Lipoprotein-induced phenoloxidase-activity in tarantula hemocyanin

• Three tarantula lipoproteins with distinct structures were characterized.
• Lipoproteins are inducing phenoloxidase activity in the oxygen-carrier hemocyanin.
• This activation is mediated by direct protein–protein interaction.
• Lipid micelles and monomers do not induce phenoloxidase-activation in hemocyanin.

Phenoloxidases play vital roles in invertebrate innate immune reactions, wound closure and sclerotization processes in arthropods. In chelicerates, where phenoloxidases are lacking, phenoloxidase-activity can be induced in the oxygen carrier hemocyanin in vitro by proteolytic cleavage, incubation with the artificial inducer SDS, or lipids. The role of protein–protein interaction has up to now received little attention. This is remarkable, as lipoproteins — complexes of proteins and lipids — are present at high concentrations in arthropod hemolymph.
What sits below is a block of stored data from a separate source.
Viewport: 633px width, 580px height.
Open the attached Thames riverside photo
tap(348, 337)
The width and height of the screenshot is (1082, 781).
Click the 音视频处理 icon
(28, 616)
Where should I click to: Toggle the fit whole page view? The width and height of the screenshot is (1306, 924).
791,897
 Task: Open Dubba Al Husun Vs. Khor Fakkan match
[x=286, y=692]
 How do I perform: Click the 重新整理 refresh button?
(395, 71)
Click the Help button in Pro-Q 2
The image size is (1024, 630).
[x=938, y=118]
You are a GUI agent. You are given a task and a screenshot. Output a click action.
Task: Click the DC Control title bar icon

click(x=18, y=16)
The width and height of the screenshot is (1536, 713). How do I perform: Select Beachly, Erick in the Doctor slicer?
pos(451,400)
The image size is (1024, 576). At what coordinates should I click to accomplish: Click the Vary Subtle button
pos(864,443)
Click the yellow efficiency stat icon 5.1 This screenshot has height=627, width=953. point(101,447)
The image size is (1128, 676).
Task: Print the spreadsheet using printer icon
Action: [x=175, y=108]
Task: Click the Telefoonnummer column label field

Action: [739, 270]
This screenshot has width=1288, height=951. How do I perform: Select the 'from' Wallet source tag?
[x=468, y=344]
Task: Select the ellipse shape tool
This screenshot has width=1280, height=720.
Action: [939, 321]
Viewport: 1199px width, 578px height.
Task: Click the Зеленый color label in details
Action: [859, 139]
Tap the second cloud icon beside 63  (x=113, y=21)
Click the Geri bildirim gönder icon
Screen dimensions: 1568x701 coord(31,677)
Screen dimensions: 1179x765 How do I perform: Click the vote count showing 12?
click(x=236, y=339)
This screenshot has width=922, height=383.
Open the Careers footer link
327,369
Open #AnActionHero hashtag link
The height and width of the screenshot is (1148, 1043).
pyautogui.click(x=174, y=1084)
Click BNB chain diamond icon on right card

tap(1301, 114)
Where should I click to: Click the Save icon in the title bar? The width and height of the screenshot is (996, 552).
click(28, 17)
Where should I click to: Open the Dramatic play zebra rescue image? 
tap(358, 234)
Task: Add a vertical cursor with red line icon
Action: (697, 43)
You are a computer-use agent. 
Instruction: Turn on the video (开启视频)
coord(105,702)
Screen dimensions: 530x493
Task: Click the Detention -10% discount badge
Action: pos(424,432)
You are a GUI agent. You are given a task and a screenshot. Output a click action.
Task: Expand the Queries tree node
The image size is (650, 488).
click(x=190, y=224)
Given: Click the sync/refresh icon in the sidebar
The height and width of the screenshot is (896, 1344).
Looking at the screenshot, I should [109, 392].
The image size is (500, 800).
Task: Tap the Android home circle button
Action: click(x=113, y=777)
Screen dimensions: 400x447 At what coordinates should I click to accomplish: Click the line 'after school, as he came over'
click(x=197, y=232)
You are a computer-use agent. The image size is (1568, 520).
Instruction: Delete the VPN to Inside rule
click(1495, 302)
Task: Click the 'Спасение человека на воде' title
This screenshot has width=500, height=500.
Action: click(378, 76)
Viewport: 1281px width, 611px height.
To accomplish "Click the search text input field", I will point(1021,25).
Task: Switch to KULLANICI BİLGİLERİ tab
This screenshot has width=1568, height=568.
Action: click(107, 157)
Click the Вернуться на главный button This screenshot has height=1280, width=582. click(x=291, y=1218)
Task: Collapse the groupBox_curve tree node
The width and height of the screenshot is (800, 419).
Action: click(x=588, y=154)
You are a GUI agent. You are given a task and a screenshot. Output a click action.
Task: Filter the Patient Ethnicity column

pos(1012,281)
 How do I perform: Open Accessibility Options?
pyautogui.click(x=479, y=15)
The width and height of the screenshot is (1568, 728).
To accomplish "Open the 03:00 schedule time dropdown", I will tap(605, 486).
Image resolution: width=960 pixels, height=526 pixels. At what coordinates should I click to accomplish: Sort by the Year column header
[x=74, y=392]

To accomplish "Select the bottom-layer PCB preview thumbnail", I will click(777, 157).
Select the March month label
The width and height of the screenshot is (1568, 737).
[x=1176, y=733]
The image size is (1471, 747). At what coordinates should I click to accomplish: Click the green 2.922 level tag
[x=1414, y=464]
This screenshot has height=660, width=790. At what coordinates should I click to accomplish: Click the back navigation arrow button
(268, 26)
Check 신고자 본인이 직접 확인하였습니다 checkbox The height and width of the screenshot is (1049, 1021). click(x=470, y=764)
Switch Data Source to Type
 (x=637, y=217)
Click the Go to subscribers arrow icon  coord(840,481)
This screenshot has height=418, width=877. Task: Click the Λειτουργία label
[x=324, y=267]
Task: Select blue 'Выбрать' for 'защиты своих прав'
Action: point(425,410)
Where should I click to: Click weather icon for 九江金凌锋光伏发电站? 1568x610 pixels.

We characterized the three lipoproteins present in tarantula hemolymph, two high-density lipoproteins and one very high-density lipoprotein, and show that the two high-density lipoproteins have distinct structures: the more abundant high-density lipoprotein is an ellipsoid particle with axes of ~ 22.5 nm and ~ 16.8 nm, respectively. The second high-density lipoprotein, present only in trace amount, is a large discoidal lipoprotein with a diameter of ~ 38.4 nm and an on-edge thickness of ~ 7.1 nm. We further demonstrate that the interaction between lipoproteins and hemocyanin induces phenoloxidase activity in hemocyanin, and propose that this activation is due to protein–protein interaction rather than protein–lipid interaction, as neither lipid micelles nor lipid monomers were found to be activating. Activation was strongest in the presence of high-density lipoproteins; very high-density lipoproteins were found to be non-activating. This is the first time that the ability of lipoproteins to induce phenoloxidase activity of hemocyanin has been demonstrated, thus adding novel aspects to the function of lipoproteins apart from their known role in nutrient supply.